# Excerpt
-*-

# 1940 Elgin Special Deluxe



## Re-Cyclist (Jun 15, 2010)

As promised, a pic of my 1940 Elgin Special Deluxe which I found at the AMCA Grand National Meet held this past weekend in Rhinebeck N.Y. As I said, there were quite a few bicycles for sale. Lots of parts too. I was lucky enough to score this one. I couldn't resist the color combination.


----------



## irene_crystal (Jun 15, 2010)

Great find, love the color/paint combo as well


----------



## 4WHLDRFTN (Jun 16, 2010)

good thing u seen it before i did


----------



## Re-Cyclist (Jun 17, 2010)

4WHLDRFTN said:


> good thing u seen it before i did



I guess we're even. I never got a chance to see the Higgins Exhaust bike that you got. I only heard about it. I was pretty impressed with the number of good bikes that showed up. Is that a great meet or what!

-*-

# Records provided
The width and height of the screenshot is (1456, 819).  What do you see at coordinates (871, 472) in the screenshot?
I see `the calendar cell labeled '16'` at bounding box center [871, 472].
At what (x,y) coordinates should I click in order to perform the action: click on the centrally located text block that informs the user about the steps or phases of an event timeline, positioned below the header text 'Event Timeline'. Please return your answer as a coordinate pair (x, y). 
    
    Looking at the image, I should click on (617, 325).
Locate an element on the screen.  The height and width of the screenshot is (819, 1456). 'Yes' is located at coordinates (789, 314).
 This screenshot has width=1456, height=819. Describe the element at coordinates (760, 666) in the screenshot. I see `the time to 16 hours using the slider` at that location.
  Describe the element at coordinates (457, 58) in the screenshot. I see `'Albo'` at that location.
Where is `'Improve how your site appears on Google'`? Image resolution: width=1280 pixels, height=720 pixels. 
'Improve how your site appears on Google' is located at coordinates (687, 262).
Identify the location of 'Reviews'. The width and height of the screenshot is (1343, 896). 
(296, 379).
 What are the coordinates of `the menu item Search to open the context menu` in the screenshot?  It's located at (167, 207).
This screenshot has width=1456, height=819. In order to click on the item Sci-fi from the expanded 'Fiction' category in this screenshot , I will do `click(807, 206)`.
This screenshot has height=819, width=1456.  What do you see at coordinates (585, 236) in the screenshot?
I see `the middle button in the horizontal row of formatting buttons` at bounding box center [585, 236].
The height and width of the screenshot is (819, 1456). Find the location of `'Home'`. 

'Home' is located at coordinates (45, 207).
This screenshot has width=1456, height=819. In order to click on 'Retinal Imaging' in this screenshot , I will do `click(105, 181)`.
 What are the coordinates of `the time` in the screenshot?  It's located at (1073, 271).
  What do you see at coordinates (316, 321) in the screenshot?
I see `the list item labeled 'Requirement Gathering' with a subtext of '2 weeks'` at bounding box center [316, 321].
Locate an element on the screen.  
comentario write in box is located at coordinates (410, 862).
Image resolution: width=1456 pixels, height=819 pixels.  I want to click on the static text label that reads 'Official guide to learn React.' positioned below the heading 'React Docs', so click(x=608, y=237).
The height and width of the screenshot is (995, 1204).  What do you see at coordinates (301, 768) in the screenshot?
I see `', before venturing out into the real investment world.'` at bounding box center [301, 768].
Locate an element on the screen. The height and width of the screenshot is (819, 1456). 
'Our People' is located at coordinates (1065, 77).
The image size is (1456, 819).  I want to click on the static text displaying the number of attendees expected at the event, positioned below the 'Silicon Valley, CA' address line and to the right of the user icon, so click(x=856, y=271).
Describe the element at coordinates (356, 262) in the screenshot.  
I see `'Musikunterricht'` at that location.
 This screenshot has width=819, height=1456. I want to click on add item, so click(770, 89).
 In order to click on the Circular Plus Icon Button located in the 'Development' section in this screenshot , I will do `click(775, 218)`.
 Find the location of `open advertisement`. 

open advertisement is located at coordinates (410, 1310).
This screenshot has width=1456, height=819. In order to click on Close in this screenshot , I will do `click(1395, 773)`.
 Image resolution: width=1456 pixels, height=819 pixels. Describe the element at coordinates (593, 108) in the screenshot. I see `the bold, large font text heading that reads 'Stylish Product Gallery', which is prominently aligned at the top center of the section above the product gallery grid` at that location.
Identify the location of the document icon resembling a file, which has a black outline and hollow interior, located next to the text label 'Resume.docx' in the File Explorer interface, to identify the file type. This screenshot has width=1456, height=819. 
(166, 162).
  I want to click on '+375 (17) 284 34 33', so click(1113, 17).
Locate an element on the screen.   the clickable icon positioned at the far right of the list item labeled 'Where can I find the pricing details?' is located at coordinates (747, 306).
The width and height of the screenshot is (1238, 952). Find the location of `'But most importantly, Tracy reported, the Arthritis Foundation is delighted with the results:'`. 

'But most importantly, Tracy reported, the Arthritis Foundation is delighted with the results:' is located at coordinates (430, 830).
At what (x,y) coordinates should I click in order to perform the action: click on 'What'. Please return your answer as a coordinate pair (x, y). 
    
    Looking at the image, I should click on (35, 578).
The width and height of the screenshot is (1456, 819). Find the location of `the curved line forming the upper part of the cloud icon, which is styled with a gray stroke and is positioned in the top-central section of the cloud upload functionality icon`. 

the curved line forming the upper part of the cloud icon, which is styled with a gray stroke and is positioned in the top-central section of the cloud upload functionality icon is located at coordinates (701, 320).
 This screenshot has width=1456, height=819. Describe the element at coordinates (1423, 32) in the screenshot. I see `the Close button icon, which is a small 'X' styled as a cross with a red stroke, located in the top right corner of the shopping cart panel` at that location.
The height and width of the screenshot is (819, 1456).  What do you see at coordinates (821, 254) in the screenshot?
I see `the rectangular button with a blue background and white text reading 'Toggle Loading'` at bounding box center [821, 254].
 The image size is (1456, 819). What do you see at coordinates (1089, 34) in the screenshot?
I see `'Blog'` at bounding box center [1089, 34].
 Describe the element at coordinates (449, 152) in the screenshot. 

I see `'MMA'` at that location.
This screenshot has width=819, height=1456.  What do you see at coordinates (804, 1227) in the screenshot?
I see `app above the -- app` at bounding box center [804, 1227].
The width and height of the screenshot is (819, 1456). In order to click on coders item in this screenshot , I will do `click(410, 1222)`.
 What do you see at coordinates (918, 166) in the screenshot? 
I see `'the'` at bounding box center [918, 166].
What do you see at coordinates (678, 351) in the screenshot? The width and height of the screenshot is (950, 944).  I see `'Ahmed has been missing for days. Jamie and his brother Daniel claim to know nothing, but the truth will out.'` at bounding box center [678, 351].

-*-

# Required tasks
1 - Name every username that posts in the forum thread about the 1940 Elgin Special Deluxe, listing each one once.
2 - Write the next part of the forum thread about the 1940 Elgin Special Deluxe, picking up after its final post.

# Answers to each task
1 - Re-Cyclist, irene_crystal, 4WHLDRFTN

2 -
----------



## 4WHLDRFTN (Jun 17, 2010)

The amca had a better selection of bicycles at there antique motorcycle event than the last bicycle meet we went to


----------



## Aeropsycho (Jun 17, 2010)

NICE!!!

One of my Favorite Bikes...

Have you seen the restored one on the Ann Arbor site?

http://www.ann-arbor-bicycleshow.com/images/013.jpg

Sweet!


----------



## Re-Cyclist (Jun 17, 2010)

Wow! It's even in the same colors. Thanks for the heads up! The color combination is what really sold me on the bike.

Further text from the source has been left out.